A unified cyber-enhanced approach for detecting cross-site scripting attacks on Web applications
Cyber-security is one of our nation’s most critical security priorities, and its importance continues to grow with the pervasiveness of computers and Web-based applications. In particular, cross-site scripting (XSS) is one of the most common and dangerous types of injection attacks that exploit input validation vulnerabilities. XSS has intensified due to: 1) lack of extensive security domain knowledge of software engineers who are involved in building and/or maintaining Web-applications; and 2) lack of proper software development processes focused on security, resulting in fixes to security vulnerabilities late in the software development lifecycle. Indeed, the cost benefits of removing defects, in particular security-related faults, earlier in the lifecycle is well documented. The research goal is to reduce successful XSS attacks through a unified approach that identifies malicious and suspicious inputs/outputs based on customized application-specific knowledge. The Intrusion Detection Approach (IDA), which is defined in this dissertation, captures XSS-related domain knowledge from national catalogs of attack patterns and uses it to generate application-specific XSS patterns for monitoring IO by integrating technologies and techniques such as ontologies, provenance, formalizations and security-related domain knowledge.

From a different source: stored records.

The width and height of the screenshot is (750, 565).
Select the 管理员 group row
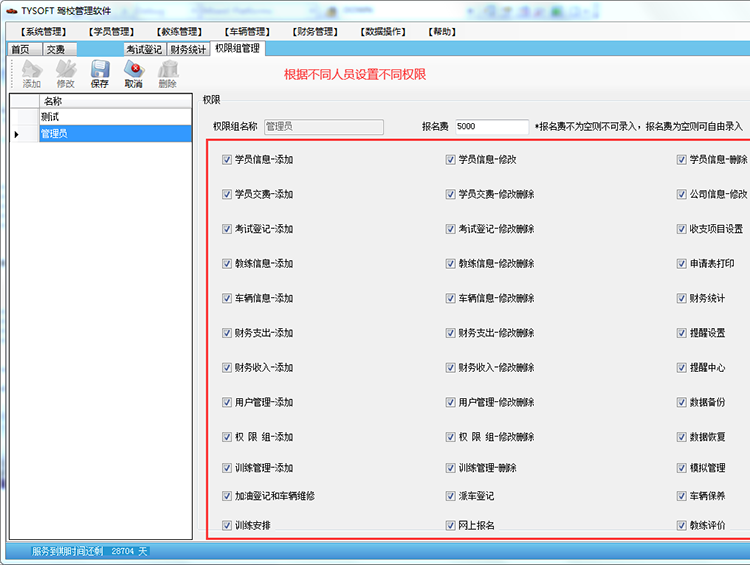tap(114, 133)
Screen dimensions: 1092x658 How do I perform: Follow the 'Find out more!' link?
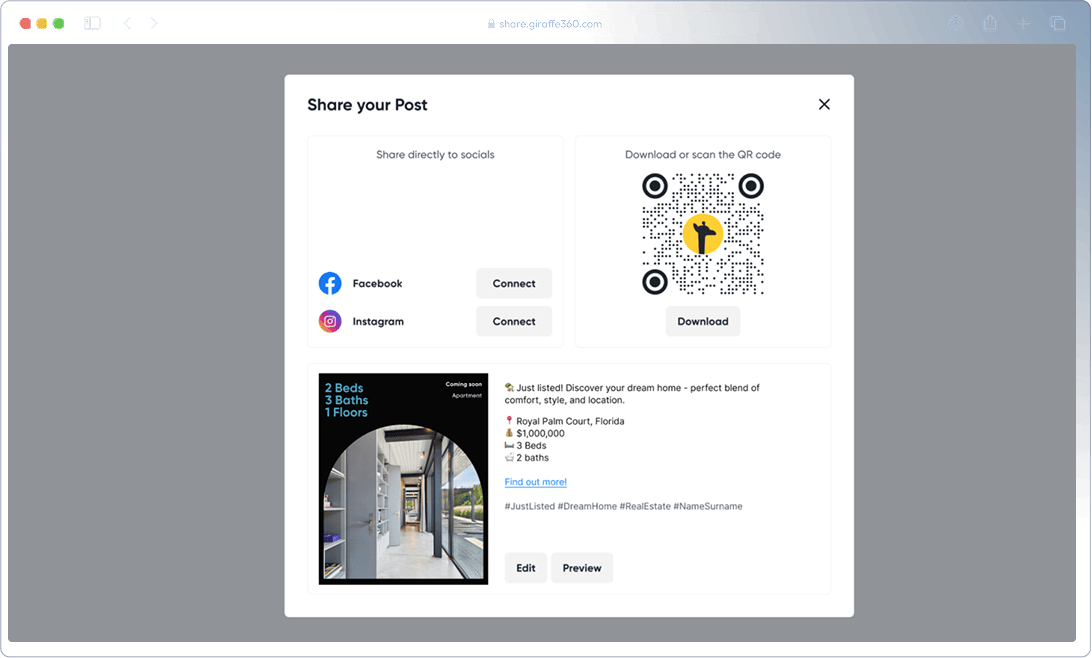(x=535, y=482)
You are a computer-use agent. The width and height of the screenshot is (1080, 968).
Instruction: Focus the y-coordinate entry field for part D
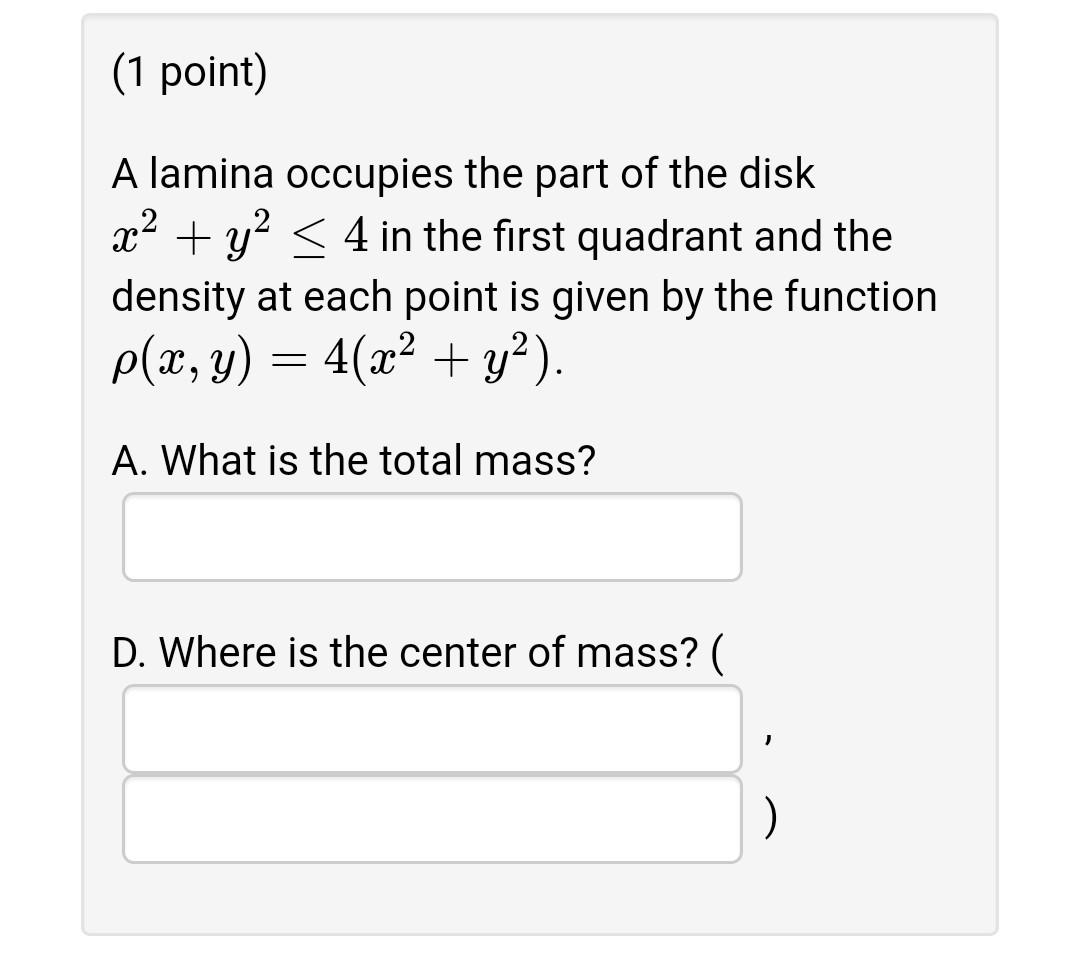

The work hosts a security knowledge base that is easily maintainable whenever new attacks or new ways of launching attacks come into use. Updating the security knowledge base results in monitoring, identifying, and preventing XSS attacks without any changes to the Web application. Risk analysis combined with provenance provides a unique way of prioritizing formalized patterns based on sensitivity level of assets and trends of threats. Using the XSSMon tool, which realizes the IDA, the author conducted a case study on two versions of a commercial Web application to compare the effectiveness of XSSMon. The results showed that XSSMon had higher success rates in identifying XSS-related attacks. Specifically, the overall success rates were 4.79% and 28.01% for the original and latest version of the Web application, respectively, and 88.36% and 100% for the initial and latest version of XSSMon, respectively. The results of this case study can be extended to other Web applications that accept similar equivalence classes of IO. ^
Web studies|Computer science
Gurijala, Bhanukiran, "A unified cyber-enhanced approach for detecting cross-site scripting attacks on Web applications" (2016). ETD Collection for University of Texas, El Paso. AAI10152104.